Bah nan justement, j'ai compilé xorg sans hal exprès! Je trouve que les confs de hal c'est un bond en arrière... y a pas moins intuitif au monde...

----------

## kwenspc

 *Temet wrote:*   

> Bah nan justement, j'ai compilé xorg sans hal exprès! Je trouve que les confs de hal c'est un bond en arrière... y a pas moins intuitif au monde...

 

+1, même les devs de HAL trouvent ça pas top. D'où DeviceKit  :Smile:   (quoique si ça se trouve DeviceKit a peut-être aussi une conf foireuse...)

----------

## DidgeriDude

Je trouve aussi que cette histoire de fichier fdi, c'est pas top, mais impossible de faire marcher la souris sur le portable d'un pote autrement qu'avec hal et evdev ! Le pire c'est que je ne comprends pas la moitié des options dans ces fichiers, et la doc est vraiment pourrie !!

----------

## Temet

Bah sur ce coup là, j'avoue qu'un clicodrome pour configurer ce genre d'options, je serais pas forcément contre  :Embarassed: 

Bon, je creuserai le truc quand je m'ennuierai à mort... quitte à finir sur hal si vraiment pas de solution :'(

----------

## CryoGen

 *kwenspc wrote:*   

>  *Temet wrote:*   Bah nan justement, j'ai compilé xorg sans hal exprès! Je trouve que les confs de hal c'est un bond en arrière... y a pas moins intuitif au monde... 
> 
> +1, même les devs de HAL trouvent ça pas top. D'où DeviceKit   (quoique si ça se trouve DeviceKit a peut-être aussi une conf foireuse...)

 

Clair que si ya bien un truc qui a du mal à évoluer c'est bien la config d'un serveur X   :Laughing: 

----------

## DidgeriDude

 *CryoGen wrote:*   

> Clair que si ya bien un truc qui a du mal à évoluer c'est bien la config d'un serveur X  

 

En effet car il faut l'avouer : même le fichier xorg.conf n'est pas ce qu'on pourrait appeler de plus convivial pour configurer X. D'autant qu'en plus, des options spécifiques à telle ou telle carte ne sont pas plus détaillées que cela...

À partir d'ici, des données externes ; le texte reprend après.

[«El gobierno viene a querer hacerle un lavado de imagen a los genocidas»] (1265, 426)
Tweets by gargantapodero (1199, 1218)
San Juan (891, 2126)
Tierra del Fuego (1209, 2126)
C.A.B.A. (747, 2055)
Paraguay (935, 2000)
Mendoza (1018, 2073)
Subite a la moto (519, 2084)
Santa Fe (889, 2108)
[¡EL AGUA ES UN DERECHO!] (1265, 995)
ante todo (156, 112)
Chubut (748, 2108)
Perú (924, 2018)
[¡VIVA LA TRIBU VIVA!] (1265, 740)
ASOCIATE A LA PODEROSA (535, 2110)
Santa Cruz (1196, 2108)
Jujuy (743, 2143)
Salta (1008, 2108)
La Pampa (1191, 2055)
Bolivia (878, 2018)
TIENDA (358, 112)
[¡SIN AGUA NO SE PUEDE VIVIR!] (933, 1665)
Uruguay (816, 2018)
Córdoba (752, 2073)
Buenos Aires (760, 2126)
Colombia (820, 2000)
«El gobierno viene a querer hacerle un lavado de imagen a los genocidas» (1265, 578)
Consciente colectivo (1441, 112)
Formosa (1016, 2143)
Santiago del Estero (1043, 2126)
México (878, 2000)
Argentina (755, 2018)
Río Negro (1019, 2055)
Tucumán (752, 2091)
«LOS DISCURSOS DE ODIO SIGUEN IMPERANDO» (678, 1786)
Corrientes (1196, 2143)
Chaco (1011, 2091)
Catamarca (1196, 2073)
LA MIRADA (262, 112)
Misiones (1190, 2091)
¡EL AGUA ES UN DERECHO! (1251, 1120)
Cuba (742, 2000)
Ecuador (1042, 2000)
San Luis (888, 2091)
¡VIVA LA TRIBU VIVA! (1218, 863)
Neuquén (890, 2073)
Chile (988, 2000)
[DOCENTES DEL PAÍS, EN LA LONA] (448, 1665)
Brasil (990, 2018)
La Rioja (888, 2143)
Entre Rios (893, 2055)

C'est quand même malheureux de voir le nombre de personnes qui copient-collent la conf d'un autre sans la comprendre car cela fait des heures ou des jours qu'il n'arrivent pas à faire leur propre fichier...

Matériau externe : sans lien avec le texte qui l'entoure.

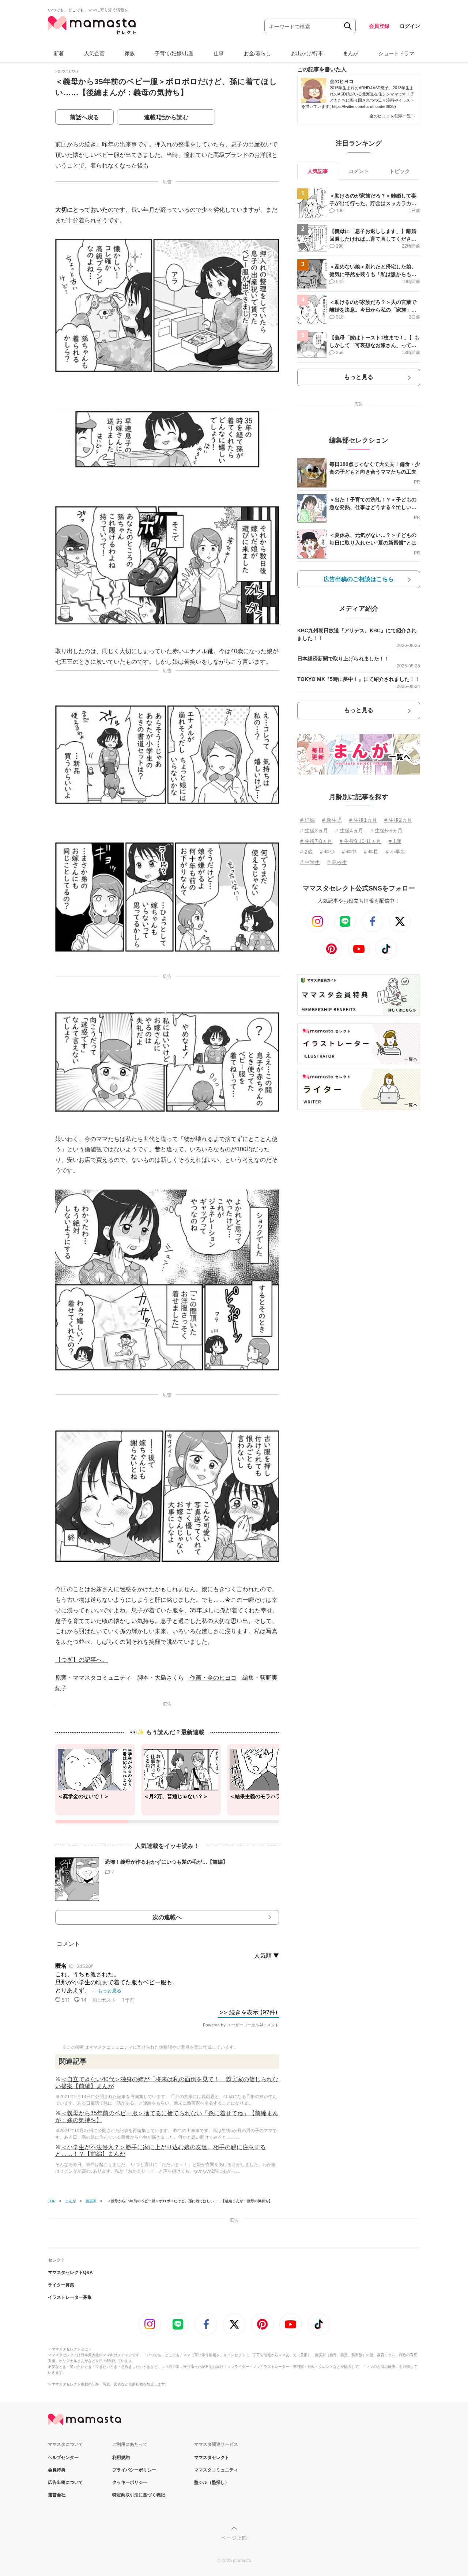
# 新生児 (332, 820)
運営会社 (56, 2495)
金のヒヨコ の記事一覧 (393, 116)
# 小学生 (395, 852)
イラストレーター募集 (70, 2297)
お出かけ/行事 (307, 53)
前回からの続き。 (78, 144)
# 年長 (371, 852)
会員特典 (56, 2470)
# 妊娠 (307, 820)
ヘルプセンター (63, 2457)
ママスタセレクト (211, 2457)
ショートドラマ (396, 53)
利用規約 (121, 2457)
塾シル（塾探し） (211, 2482)
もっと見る (358, 377)
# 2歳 (306, 852)
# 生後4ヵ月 (349, 830)
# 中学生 (310, 862)
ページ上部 (234, 2538)
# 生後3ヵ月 (314, 830)
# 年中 (349, 852)
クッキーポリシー (129, 2482)
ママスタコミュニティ (216, 2470)
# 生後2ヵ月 (398, 820)
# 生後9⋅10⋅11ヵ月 (360, 841)
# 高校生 (337, 862)
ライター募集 (61, 2284)
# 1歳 (395, 841)
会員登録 (379, 26)
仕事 (219, 53)
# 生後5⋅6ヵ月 (386, 830)
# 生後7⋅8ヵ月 (316, 841)
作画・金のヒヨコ (213, 1678)
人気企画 (94, 53)
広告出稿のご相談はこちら (359, 579)
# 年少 (327, 852)
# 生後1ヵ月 (363, 820)
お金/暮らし (257, 53)
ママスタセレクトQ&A (70, 2272)
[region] (167, 1783)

Il y a peut-être là à creuser un peu pour rendre cela plus accessible ! Tout en restant configurable à loisir, bien sûr   :Wink: 

----------

## boozo

 *Temet wrote:*   

> Hello all!
> 
> (snip)
> 
> Euh... me disant que je ne suis ptet pas seul au monde dans la merde suite à cette migration bien désagréable (nan mais les confs fdi de hal c'est 1000 fois pire que dans le xorg.conf, j'ai l'impression de faire un bon de 10 ans en arrière (sauf que c'est du xml, je suis trop content...))  ... euh bah si vous avez la solution...
> ...

 

'alute

dans la série "chronicle" : vous pouvez me rajouter à la liste des dinosaures qui se passaient très bien de hal jusqu'à aujourd'hui pour faire tourner un X. Mais voilà... les d'jeuns ont frappé !   :Crying or Very sad: 

A variante près temet, que mon clavier et ma souris usb répondaient bien mais c'est le X qui refusait de démarrer sur cette vénérable antiquité qu'est mon Inspiron 5100.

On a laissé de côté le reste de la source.